Today, the focus of OCR technology is software — its ease of use, speed, and accuracy. Currently, the leading producers of OCR software are companies such as Caere Corporation (a Los Gatos, California firm that was founded in 1976 by Dr. Robert Noyce, inventor of the integrated circuit and founder of Intel), Xerox, and Hewlett-Packard, which bundles OCR software with it’s scanners.
The leading OCR programs are Caere’s ‘OmniPage Pro 7.0 for Windows 95,’ and Xerox’s ‘TextBridge Pro 96.’ Caere’s program is considered a bit pricey with a software cost of $499, in addition to which a user requires Windows 95 software, 8MB of RAM, 15MB of hard disk, and a scanning device (which can cost, on average $500). Xerox’s ‘TextBridge’ can operate in a Windows 3.1 environment, with 8MB of RAM, 10MB of hard disk space, and a scanner. It’s less costly at a $260 suggested retail price, but is considered less refined than ‘OmniPage.’ ‘OmniPage’ is considered very user-friendly with tools and wizards that guide you through the OCR process. Both programs, however, are considered advancements in the speed and accuracy of OCR technology.

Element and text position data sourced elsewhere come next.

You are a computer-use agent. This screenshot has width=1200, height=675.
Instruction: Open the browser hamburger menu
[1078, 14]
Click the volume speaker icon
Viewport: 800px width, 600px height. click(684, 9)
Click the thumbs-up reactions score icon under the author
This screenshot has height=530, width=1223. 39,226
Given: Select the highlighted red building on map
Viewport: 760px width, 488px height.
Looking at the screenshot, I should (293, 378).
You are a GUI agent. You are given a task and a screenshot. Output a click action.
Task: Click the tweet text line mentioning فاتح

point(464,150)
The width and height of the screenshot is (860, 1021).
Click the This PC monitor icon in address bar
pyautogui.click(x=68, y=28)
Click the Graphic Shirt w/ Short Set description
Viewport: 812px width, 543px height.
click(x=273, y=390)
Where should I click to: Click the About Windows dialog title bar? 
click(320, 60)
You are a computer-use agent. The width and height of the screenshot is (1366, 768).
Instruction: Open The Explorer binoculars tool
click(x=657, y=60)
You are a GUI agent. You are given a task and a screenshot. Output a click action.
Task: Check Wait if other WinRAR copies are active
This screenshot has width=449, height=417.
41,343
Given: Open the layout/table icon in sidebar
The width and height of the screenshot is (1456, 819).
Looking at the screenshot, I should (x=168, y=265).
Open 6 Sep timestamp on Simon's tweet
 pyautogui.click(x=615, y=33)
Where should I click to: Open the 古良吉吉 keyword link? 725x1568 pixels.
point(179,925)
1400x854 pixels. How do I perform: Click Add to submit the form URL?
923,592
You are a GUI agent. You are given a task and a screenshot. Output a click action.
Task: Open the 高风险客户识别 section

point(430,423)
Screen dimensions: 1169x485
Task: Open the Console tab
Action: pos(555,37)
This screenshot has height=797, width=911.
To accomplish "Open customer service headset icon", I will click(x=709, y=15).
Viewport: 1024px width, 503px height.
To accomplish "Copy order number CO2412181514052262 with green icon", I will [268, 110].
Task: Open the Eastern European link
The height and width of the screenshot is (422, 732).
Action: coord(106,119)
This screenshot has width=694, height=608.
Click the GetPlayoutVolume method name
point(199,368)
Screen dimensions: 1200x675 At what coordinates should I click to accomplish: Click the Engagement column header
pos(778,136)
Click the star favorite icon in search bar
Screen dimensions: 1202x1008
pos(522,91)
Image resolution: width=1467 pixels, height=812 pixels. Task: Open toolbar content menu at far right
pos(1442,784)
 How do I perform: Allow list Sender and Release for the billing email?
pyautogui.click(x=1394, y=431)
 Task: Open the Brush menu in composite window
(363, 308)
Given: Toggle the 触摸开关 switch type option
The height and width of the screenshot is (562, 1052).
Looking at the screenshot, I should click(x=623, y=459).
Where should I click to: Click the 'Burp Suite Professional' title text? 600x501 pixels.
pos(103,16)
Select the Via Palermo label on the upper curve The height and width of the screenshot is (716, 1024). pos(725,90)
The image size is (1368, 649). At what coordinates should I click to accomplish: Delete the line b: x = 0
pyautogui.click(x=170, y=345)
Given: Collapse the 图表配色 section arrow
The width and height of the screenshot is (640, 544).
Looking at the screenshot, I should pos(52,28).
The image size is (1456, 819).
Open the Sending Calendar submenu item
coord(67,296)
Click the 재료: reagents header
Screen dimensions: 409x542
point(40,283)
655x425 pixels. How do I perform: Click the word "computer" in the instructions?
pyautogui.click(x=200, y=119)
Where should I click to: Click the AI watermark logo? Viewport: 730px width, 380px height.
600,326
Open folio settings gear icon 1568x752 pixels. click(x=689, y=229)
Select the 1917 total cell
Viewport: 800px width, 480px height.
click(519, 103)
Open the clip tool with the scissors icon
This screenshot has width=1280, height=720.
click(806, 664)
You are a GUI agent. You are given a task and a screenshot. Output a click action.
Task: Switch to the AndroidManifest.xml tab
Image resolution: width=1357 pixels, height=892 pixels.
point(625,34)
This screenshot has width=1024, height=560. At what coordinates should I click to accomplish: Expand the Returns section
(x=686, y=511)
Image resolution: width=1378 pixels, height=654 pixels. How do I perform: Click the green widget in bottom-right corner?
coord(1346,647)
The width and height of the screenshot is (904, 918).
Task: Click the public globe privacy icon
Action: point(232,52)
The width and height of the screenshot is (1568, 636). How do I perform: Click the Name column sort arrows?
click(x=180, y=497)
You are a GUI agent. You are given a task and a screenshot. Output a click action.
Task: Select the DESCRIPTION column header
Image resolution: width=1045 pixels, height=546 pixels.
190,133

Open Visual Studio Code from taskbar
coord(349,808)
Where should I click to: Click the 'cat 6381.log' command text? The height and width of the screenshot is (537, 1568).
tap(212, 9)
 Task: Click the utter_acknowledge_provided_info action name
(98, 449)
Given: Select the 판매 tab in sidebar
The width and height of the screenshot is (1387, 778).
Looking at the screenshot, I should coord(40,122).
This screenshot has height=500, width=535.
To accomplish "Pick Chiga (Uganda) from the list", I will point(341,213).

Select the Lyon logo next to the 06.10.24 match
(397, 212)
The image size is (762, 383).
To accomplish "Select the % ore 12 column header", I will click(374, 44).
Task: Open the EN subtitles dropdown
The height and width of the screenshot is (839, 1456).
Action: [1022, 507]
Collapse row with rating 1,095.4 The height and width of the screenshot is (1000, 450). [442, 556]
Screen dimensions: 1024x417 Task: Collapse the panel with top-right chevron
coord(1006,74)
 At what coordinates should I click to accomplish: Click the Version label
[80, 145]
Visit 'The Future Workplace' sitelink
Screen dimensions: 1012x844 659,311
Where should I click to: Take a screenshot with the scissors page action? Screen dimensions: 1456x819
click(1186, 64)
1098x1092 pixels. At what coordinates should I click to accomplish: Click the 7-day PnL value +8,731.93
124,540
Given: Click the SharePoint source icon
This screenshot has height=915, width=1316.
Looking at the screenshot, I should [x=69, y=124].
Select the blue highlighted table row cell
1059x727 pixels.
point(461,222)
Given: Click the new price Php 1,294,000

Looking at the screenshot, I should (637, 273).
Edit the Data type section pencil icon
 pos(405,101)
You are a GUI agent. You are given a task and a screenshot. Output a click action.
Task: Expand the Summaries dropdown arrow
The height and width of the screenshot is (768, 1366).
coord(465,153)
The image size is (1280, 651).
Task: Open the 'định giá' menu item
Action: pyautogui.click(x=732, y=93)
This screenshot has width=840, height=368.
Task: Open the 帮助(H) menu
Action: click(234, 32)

OCR technology has not just been reduced to the mundane tasks of simply replicating business cards and magazine articles. The growth of the global community represents a tremendous opportunity for OCR software developers. The ability to communicate across cultures is and will increasingly be an essential of modern business.
Currently, development of ‘universal’ OCR software is a burgeoning field. This is the ability to scan a foreign document, convert it to a foreign text document, and then translate it into another language. There are programs currently on the market that can translate up to 25-30 languages.
The next hurdle for optical recognition is handwriting. Currently, OCR technology works at its optimum level with clean, standardized text documents (i.e., typewritten, first-generation). This is what allows the recognition mechanism to work best. Handwriting is another matter altogether — the individuality of handwriting makes it indecipherable by standard OCR software.
The next level of OCR technology will include the use of Intelligent Character Recognition (ICR). This is a technology that involves pattern recognition and the processing system is based on the learning model of the human brain. Information is presented in a nonlinear form and the network develops its own guidelines based on that information and adapts to it. In a nutshell, ICR technology ‘learns’ to recognize non-standard text such as something as distinctive as one’s own handwriting. Exciting theory yes, but ICR still remains to a large extent unsuccessful. Increased computing power and more advanced “neural” or learning networks are necessary for advancement.
As information becomes increasingly available from various media outlets, we seem to be inundated with nothing but paper and the dream of a ‘paperless’ world in the computer-age has fallen by the wayside. Though paper will not disappear from our lives, OCR can help us handle it better. Optical Character Recognition can make text accessible to the blind, can streamline data entry, and can make the individual user just that much more productive.